__Required task__
Reproduce the following lines without any changes.

__Dataset records__

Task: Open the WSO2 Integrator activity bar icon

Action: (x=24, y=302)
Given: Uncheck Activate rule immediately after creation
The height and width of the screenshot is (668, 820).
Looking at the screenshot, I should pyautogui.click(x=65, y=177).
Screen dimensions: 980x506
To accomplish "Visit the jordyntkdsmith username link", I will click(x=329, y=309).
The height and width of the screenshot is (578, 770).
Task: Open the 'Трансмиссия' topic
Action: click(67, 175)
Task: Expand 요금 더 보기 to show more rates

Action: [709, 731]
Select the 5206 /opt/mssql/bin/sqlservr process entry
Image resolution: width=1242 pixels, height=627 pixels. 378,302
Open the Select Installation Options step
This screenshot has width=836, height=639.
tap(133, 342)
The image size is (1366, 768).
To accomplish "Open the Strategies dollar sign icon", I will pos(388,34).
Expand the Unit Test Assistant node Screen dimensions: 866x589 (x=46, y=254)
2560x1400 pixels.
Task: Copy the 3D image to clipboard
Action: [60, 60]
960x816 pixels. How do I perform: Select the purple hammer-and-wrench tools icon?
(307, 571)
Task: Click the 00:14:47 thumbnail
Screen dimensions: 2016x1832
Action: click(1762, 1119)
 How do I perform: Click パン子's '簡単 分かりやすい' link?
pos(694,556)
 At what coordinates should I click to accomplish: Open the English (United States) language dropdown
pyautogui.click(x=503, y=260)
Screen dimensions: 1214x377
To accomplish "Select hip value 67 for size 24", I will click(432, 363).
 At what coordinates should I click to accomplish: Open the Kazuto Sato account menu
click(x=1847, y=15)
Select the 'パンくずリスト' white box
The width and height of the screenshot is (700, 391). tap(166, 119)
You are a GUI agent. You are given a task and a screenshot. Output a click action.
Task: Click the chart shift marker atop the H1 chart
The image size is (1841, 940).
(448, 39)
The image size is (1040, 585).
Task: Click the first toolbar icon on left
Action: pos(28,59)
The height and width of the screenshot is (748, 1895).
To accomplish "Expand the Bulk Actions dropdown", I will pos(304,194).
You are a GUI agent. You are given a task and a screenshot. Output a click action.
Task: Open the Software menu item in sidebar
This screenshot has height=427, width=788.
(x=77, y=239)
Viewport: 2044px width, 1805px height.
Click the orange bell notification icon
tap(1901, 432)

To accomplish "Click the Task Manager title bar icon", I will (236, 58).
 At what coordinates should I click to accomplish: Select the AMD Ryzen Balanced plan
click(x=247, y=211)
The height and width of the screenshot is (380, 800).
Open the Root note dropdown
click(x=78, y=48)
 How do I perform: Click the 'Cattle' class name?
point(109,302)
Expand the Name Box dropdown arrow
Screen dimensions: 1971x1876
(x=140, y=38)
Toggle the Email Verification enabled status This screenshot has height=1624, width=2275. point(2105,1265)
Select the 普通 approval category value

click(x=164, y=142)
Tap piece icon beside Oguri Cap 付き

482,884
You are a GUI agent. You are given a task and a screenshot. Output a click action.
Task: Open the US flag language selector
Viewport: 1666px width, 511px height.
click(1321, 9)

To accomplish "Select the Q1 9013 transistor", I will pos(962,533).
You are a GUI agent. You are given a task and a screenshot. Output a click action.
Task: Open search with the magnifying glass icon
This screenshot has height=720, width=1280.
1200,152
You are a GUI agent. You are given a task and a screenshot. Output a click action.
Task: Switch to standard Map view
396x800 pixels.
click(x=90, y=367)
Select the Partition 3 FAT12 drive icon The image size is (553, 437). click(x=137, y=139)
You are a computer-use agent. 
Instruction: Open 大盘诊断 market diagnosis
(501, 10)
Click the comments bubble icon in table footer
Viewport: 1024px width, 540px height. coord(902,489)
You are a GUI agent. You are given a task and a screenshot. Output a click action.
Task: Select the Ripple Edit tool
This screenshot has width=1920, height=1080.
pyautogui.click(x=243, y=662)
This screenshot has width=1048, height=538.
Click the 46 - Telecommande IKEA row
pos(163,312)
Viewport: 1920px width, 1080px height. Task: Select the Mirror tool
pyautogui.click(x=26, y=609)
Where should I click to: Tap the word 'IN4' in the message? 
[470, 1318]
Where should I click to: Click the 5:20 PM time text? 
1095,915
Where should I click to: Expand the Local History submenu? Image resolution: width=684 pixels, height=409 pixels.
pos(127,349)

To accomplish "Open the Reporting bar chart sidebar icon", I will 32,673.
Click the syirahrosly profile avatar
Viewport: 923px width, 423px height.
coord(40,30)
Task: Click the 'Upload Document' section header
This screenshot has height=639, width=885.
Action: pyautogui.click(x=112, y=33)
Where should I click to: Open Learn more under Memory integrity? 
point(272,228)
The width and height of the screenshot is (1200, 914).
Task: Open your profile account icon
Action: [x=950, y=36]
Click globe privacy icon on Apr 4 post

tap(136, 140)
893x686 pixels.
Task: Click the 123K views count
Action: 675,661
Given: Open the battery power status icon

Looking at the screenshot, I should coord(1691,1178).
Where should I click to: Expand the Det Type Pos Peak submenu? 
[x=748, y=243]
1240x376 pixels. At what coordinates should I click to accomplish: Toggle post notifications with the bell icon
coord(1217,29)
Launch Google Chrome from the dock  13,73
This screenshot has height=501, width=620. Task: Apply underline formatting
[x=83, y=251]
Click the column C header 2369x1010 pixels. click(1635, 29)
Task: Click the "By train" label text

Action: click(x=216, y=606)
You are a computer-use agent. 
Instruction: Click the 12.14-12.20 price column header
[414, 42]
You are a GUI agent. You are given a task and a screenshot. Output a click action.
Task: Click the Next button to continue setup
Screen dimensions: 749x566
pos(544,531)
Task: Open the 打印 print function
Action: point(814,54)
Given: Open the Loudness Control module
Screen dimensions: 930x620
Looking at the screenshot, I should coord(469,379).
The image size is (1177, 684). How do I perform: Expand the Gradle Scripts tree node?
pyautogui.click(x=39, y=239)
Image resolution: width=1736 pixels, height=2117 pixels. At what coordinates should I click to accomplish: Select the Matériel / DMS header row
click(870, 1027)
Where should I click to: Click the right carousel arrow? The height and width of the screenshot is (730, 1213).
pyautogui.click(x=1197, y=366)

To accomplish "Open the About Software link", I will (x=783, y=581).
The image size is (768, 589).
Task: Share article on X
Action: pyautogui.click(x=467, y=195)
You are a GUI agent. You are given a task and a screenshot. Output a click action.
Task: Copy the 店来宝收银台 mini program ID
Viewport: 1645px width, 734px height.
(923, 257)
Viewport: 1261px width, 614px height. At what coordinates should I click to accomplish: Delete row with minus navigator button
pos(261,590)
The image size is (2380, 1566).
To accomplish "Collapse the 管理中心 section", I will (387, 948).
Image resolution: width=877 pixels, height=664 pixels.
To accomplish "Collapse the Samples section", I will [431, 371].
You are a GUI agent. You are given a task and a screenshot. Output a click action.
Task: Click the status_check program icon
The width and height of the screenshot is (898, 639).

__Result of the exercise__
Task: Open the WSO2 Integrator activity bar icon

Action: (x=24, y=302)
Given: Uncheck Activate rule immediately after creation
The height and width of the screenshot is (668, 820).
Looking at the screenshot, I should pyautogui.click(x=65, y=177).
Screen dimensions: 980x506
To accomplish "Visit the jordyntkdsmith username link", I will click(x=329, y=309).
The height and width of the screenshot is (578, 770).
Task: Open the 'Трансмиссия' topic
Action: click(67, 175)
Task: Expand 요금 더 보기 to show more rates

Action: [709, 731]
Select the 5206 /opt/mssql/bin/sqlservr process entry
Image resolution: width=1242 pixels, height=627 pixels. 378,302
Open the Select Installation Options step
This screenshot has width=836, height=639.
tap(133, 342)
The image size is (1366, 768).
To accomplish "Open the Strategies dollar sign icon", I will pos(388,34).
Expand the Unit Test Assistant node Screen dimensions: 866x589 (x=46, y=254)
2560x1400 pixels.
Task: Copy the 3D image to clipboard
Action: [60, 60]
960x816 pixels. How do I perform: Select the purple hammer-and-wrench tools icon?
(307, 571)
Task: Click the 00:14:47 thumbnail
Screen dimensions: 2016x1832
Action: click(1762, 1119)
 How do I perform: Click パン子's '簡単 分かりやすい' link?
pos(694,556)
 At what coordinates should I click to accomplish: Open the English (United States) language dropdown
pyautogui.click(x=503, y=260)
Screen dimensions: 1214x377
To accomplish "Select hip value 67 for size 24", I will click(432, 363).
 At what coordinates should I click to accomplish: Open the Kazuto Sato account menu
click(x=1847, y=15)
Select the 'パンくずリスト' white box
The width and height of the screenshot is (700, 391). tap(166, 119)
You are a GUI agent. You are given a task and a screenshot. Output a click action.
Task: Click the chart shift marker atop the H1 chart
The image size is (1841, 940).
(448, 39)
The image size is (1040, 585).
Task: Click the first toolbar icon on left
Action: pos(28,59)
The height and width of the screenshot is (748, 1895).
To accomplish "Expand the Bulk Actions dropdown", I will pos(304,194).
You are a GUI agent. You are given a task and a screenshot. Output a click action.
Task: Open the Software menu item in sidebar
This screenshot has height=427, width=788.
(x=77, y=239)
Viewport: 2044px width, 1805px height.
Click the orange bell notification icon
tap(1901, 432)

To accomplish "Click the Task Manager title bar icon", I will (236, 58).
 At what coordinates should I click to accomplish: Select the AMD Ryzen Balanced plan
click(x=247, y=211)
The height and width of the screenshot is (380, 800).
Open the Root note dropdown
click(x=78, y=48)
 How do I perform: Click the 'Cattle' class name?
point(109,302)
Expand the Name Box dropdown arrow
Screen dimensions: 1971x1876
(x=140, y=38)
Toggle the Email Verification enabled status This screenshot has height=1624, width=2275. point(2105,1265)
Select the 普通 approval category value

click(x=164, y=142)
Tap piece icon beside Oguri Cap 付き

482,884
You are a GUI agent. You are given a task and a screenshot. Output a click action.
Task: Open the US flag language selector
Viewport: 1666px width, 511px height.
click(1321, 9)

To accomplish "Select the Q1 9013 transistor", I will pos(962,533).
You are a GUI agent. You are given a task and a screenshot. Output a click action.
Task: Open search with the magnifying glass icon
This screenshot has height=720, width=1280.
1200,152
You are a GUI agent. You are given a task and a screenshot. Output a click action.
Task: Switch to standard Map view
396x800 pixels.
click(x=90, y=367)
Select the Partition 3 FAT12 drive icon The image size is (553, 437). click(x=137, y=139)
You are a computer-use agent. 
Instruction: Open 大盘诊断 market diagnosis
(501, 10)
Click the comments bubble icon in table footer
Viewport: 1024px width, 540px height. coord(902,489)
You are a GUI agent. You are given a task and a screenshot. Output a click action.
Task: Select the Ripple Edit tool
This screenshot has width=1920, height=1080.
pyautogui.click(x=243, y=662)
This screenshot has width=1048, height=538.
Click the 46 - Telecommande IKEA row
pos(163,312)
Viewport: 1920px width, 1080px height. Task: Select the Mirror tool
pyautogui.click(x=26, y=609)
Where should I click to: Tap the word 'IN4' in the message? 
[470, 1318]
Where should I click to: Click the 5:20 PM time text? 
1095,915
Where should I click to: Expand the Local History submenu? Image resolution: width=684 pixels, height=409 pixels.
pos(127,349)

To accomplish "Open the Reporting bar chart sidebar icon", I will 32,673.
Click the syirahrosly profile avatar
Viewport: 923px width, 423px height.
coord(40,30)
Task: Click the 'Upload Document' section header
This screenshot has height=639, width=885.
Action: pyautogui.click(x=112, y=33)
Where should I click to: Open Learn more under Memory integrity? 
point(272,228)
The width and height of the screenshot is (1200, 914).
Task: Open your profile account icon
Action: [x=950, y=36]
Click globe privacy icon on Apr 4 post

tap(136, 140)
893x686 pixels.
Task: Click the 123K views count
Action: 675,661
Given: Open the battery power status icon

Looking at the screenshot, I should coord(1691,1178).
Where should I click to: Expand the Det Type Pos Peak submenu? 
[x=748, y=243]
1240x376 pixels. At what coordinates should I click to accomplish: Toggle post notifications with the bell icon
coord(1217,29)
Launch Google Chrome from the dock  13,73
This screenshot has height=501, width=620. Task: Apply underline formatting
[x=83, y=251]
Click the column C header 2369x1010 pixels. click(1635, 29)
Task: Click the "By train" label text

Action: click(x=216, y=606)
You are a computer-use agent. 
Instruction: Click the 12.14-12.20 price column header
[414, 42]
You are a GUI agent. You are given a task and a screenshot. Output a click action.
Task: Click the Next button to continue setup
Screen dimensions: 749x566
pos(544,531)
Task: Open the 打印 print function
Action: point(814,54)
Given: Open the Loudness Control module
Screen dimensions: 930x620
Looking at the screenshot, I should coord(469,379).
The image size is (1177, 684). How do I perform: Expand the Gradle Scripts tree node?
pyautogui.click(x=39, y=239)
Image resolution: width=1736 pixels, height=2117 pixels. At what coordinates should I click to accomplish: Select the Matériel / DMS header row
click(870, 1027)
Where should I click to: Click the right carousel arrow? The height and width of the screenshot is (730, 1213).
pyautogui.click(x=1197, y=366)

To accomplish "Open the About Software link", I will (x=783, y=581).
The image size is (768, 589).
Task: Share article on X
Action: pyautogui.click(x=467, y=195)
You are a GUI agent. You are given a task and a screenshot. Output a click action.
Task: Copy the 店来宝收银台 mini program ID
Viewport: 1645px width, 734px height.
(923, 257)
Viewport: 1261px width, 614px height. At what coordinates should I click to accomplish: Delete row with minus navigator button
pos(261,590)
The image size is (2380, 1566).
To accomplish "Collapse the 管理中心 section", I will (387, 948).
Image resolution: width=877 pixels, height=664 pixels.
To accomplish "Collapse the Samples section", I will [431, 371].
You are a GUI agent. You are given a task and a screenshot. Output a click action.
Task: Click the status_check program icon
The width and height of the screenshot is (898, 639).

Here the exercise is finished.